Last week, it was reported that cyberattacks on U.S. hospitals and health systems have increased this year. Clinical trials for the COVID-19 vaccine have been disrupted and hospitals’ access to patient records have been blocked as a part of ransomware attacks.
These cyberattacks may signal a wider trend. In an interview with The News-Letter, Anton Dahbura, executive director of the Information Security Institute at Hopkins, stated that future conflicts between nations may be defined by cyberattacks, not by physical combat.
“I’ve watched the evolution of how nation states are using technology against their rivals,” Dahbura said. “Clearly there’s been a trend towards expanding the concept of conflict to include cyber conflict.”
Dahbura, along with Terry Thompson, a former lecturer at the institute, and former Hopkins undergraduate Divya Rangarajan, developed the Cyber Attack Predictive Index (CAPI), an index that can be used to predict the likelihood of a cyberattack between pairs of nation states.
Thompson explained in an interview with The News-Letter that cyberattacks verging on war can damage critical infrastructure, destroy sensitive information and inflict economic or physical losses. Cyberattacks may also be used alongside more conventional forms of warfare.
The criteria for CAPI were developed from an analysis of six case studies of cyberattacks from the past 15 years. The five criteria are: the strength of the attacker’s cyber force; the severity of the grievance that the attacker feels regarding its target; the attacker’s fear regarding repercussions; the consistency of an attack with the attacker’s national security strategy; and the degree of technological vulnerabilities within the target.
Of the five categories, Dahbura explained, the two that policymakers and leaders need to pay attention to in order to reduce the spread of cyber conflict are the attacker’s fear regarding repercussions and the attacker’s national security strategy. Fear of repercussions and a robust national security policy often act as safeguards against cyberattacks.
“Countries should think carefully and ethically before developing a national security policy that promotes or permits cyber aggression,” Dahbura said.

[Records taken from a dataset]
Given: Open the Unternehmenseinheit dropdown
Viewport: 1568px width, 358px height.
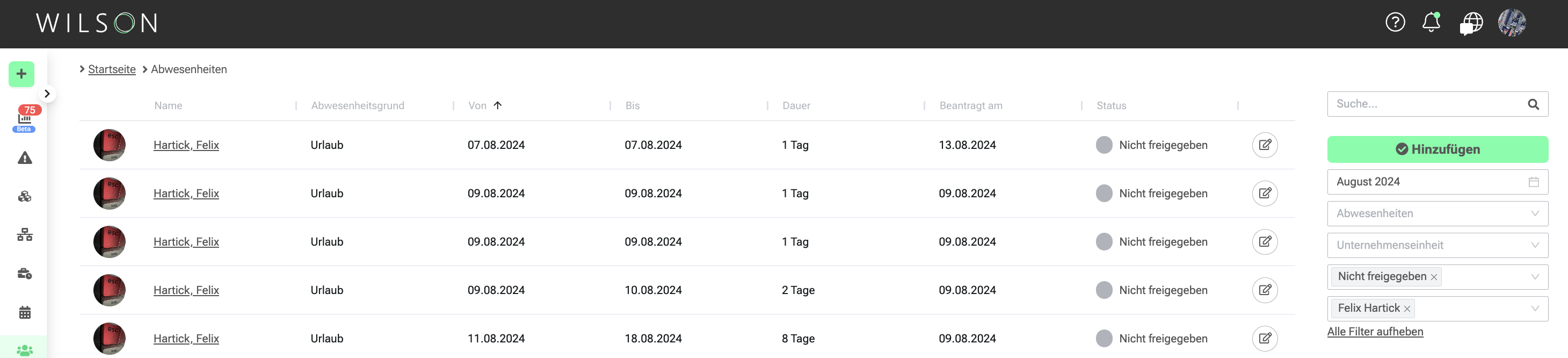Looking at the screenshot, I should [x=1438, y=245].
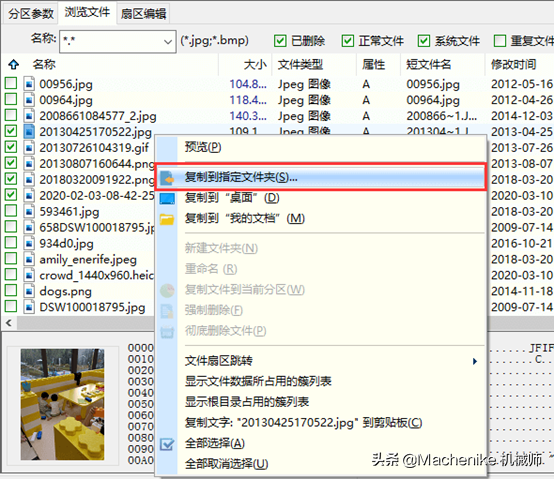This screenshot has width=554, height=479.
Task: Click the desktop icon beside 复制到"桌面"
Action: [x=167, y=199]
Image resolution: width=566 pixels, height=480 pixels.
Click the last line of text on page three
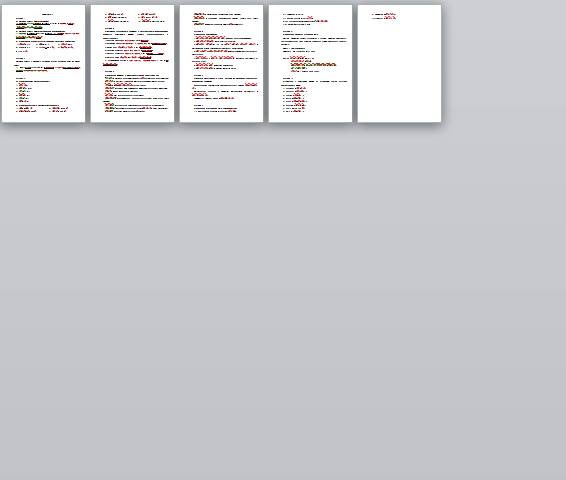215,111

:: Task set ::
a. According to the article on cyberattacks, what can the Cyber Attack Predictive Index be used to predict?
b. Set down the part of the article on cyberattacks between "The criteria for" and "safeguards against cyberattacks.", inclusive.
c. Using the article on cyberattacks, explain why policymakers and leaders should focus on the attacker's fear of repercussions and the attacker's national security strategy to reduce the spread of cyber conflict.
These records come from a separate source and are unrelated to the article on cyberattacks.

:: Solutions for each task ::
a. The likelihood of a cyberattack between pairs of nation states.

b.
The criteria for CAPI were developed from an analysis of six case studies of cyberattacks from the past 15 years. The five criteria are: the strength of the attacker’s cyber force; the severity of the grievance that the attacker feels regarding its target; the attacker’s fear regarding repercussions; the consistency of an attack with the attacker’s national security strategy; and the degree of technological vulnerabilities within the target.
Of the five categories, Dahbura explained, the two that policymakers and leaders need to pay attention to in order to reduce the spread of cyber conflict are the attacker’s fear regarding repercussions and the attacker’s national security strategy. Fear of repercussions and a robust national security policy often act as safeguards against cyberattacks.

c. Fear of repercussions and a robust national security policy often act as safeguards against cyberattacks. For that reason, these two of the five CAPI criteria are the ones policymakers and leaders need to watch.